EXTRAIT FOURNI:
-------------------------

Démystifier : la curiosité n’est pas qu’un vilain défaut
Pour éveiller l’esprit, il faut éveiller, développer et cultiver un rapport et un goût à la curiosité et aux cultures, à la mixité des genres que ce soit en musique, en littérature,… dans tous les domaines. Pourquoi empêcher un(e) élève de parler du dernier bouquin qu’il/elle a lu (oui, d’accord, la lecture n’est peut-être pas le meilleur exemple : remplacez par film/jeu/série/… ;) ) parce que ce ne serait pas un “classique” ? Pourquoi reléguer la BD à une “sous-culture” ? Ouvrir les horizons, éduquer oeil, oreille, sensations… pour aider à apprécier, saisir, et se forger un “instinct” plus sûr par l’expérience d’univers différents. Apprendre à développer une argumentation pour aller au -delà du “j’aime/j’aime pas”, savoir prendre position en ayant du répondant. Aider les apprenants à s’acculturer à toutes sortes de cultures est un vrai défi, mais les mettre au contact de passionnés/experts aide souvent ! Cela demande du temps, de la maturation, des qualités de médiation,… mais au final tout le monde en ressort “plus grand”.
Tout cela passe par beaucoup d’expérimentations, donner le goût aux choses et encourager les tentatives, ce en quoi le mouvement DIY et les FabLab, leur philosophie et leur déploiement aident notamment.
Ainsi l’espace d’apprentissage doit savoir parfois devenir atelier, ou bien cet espace change et se trouve à l’extérieur pour aller se confronter à de nouvelles pratiques et défricher de nouveaux horizons. La polémique autour des TAP pouvait faire sens sur un certain nombre de points, néanmoins ces ateliers sont venus “bousculer” des pratiques et enrichir (à plus ou moins long terme si on leur en laisse le temps et si on leur en donne les moyens) les pratiques plus “traditionnelles” d’enseignement.
La disparition des classes d’EMT fait partie par exemple des éléments importants à réintroduire autrement : elles développaient le bon sens, le sens pratique, le sens de la conception (certains diront du design ;) ), et l’usage des outils adaptés que ce soit en bricolage ou en cuisine. Et cela donnait un sentiment d’accomplissement personnel intense ! Donner confiance est un élément, un atout important !
“I had a dream” : favoriser l’imaginaire
Pousser quelqu’un dans le grand bain, lâcher la selle du vélo/enlever les petites roues,… autant d’expression que de gestes significatifs sur le fait qu’à un moment, il faut y aller : cela s’appelle sortir de sa zone de confort. Il y a ce que je maîtrise et ce que j’aimerais maîtriser. Pour passer d’un stade à un autre, il faut accepter de faire un pas vers l’inconnu, parfois de brusquer — plus ou moins — sa nature. Et quand on n’y arrive pas seul, avoir un guide pour “provoquer” le déclic. D’où la notion de bienveillance initiale que l’on retrouve ici. Le “guide”, le “passeur”, ne doit en aucun cas chercher à mettre en échec l’apprenant, juste lui offrir une occasion de réaliser de nouveaux potentiels.

-------------------------

EXTRAITS DE DONNÉES:
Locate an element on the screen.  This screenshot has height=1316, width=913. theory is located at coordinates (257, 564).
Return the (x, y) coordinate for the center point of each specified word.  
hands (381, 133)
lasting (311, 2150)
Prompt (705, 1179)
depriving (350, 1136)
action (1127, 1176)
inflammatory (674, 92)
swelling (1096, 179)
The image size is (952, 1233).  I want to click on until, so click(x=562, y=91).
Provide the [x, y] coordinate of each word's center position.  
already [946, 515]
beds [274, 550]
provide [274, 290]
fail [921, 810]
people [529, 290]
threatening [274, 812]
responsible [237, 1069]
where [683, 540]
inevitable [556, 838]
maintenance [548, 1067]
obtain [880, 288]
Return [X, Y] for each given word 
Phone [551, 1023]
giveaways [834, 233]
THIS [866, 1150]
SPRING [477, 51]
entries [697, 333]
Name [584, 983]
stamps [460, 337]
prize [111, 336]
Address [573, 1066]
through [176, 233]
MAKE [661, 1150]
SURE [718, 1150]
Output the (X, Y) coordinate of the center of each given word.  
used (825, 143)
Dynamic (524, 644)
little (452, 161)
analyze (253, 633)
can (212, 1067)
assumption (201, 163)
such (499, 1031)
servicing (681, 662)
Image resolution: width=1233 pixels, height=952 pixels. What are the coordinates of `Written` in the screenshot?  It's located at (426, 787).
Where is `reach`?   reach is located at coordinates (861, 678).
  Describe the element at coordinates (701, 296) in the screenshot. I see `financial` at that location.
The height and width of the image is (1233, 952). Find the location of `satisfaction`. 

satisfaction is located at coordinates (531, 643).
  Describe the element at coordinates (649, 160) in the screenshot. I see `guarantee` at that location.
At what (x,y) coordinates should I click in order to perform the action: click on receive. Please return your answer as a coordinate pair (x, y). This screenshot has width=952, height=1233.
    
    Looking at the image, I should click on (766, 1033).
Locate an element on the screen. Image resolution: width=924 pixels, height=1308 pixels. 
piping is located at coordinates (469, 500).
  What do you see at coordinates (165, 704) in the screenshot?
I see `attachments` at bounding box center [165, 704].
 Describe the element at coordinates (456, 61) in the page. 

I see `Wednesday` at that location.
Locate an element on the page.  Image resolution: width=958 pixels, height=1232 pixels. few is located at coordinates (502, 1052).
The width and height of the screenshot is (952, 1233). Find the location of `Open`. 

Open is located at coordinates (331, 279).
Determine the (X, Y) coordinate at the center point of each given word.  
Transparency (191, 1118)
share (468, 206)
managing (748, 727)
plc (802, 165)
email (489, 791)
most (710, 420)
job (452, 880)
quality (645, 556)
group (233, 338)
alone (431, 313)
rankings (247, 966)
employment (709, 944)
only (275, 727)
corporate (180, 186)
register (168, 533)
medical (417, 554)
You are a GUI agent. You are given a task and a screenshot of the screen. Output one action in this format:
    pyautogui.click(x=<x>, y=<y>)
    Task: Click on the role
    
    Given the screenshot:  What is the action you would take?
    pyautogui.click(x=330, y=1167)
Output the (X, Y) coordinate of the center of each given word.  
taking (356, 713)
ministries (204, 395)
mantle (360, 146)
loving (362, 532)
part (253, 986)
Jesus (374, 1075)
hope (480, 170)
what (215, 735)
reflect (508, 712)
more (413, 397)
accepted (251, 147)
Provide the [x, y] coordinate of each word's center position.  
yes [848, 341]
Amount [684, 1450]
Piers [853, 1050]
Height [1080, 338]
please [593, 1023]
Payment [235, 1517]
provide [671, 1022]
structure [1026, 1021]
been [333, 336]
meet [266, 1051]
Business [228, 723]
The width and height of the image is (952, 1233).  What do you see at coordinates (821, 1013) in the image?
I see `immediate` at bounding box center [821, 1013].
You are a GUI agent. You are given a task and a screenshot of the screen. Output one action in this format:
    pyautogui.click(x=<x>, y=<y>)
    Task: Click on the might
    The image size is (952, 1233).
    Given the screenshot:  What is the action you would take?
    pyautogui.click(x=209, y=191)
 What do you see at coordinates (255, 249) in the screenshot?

-------------------------

TRAVAIL À RÉALISER:
A - D'après l'extrait fourni, quels mouvements aident notamment à donner le goût des expérimentations et à encourager les tentatives ?
B - Énumérez tout ce que, selon l'extrait fourni, les classes d'EMT développaient.

LISTE DES RÉPONSES:
A - Le mouvement DIY et les FabLab.

B -
- le bon sens
- le sens pratique
- le sens de la conception
- l'usage des outils adaptés, que ce soit en bricolage ou en cuisine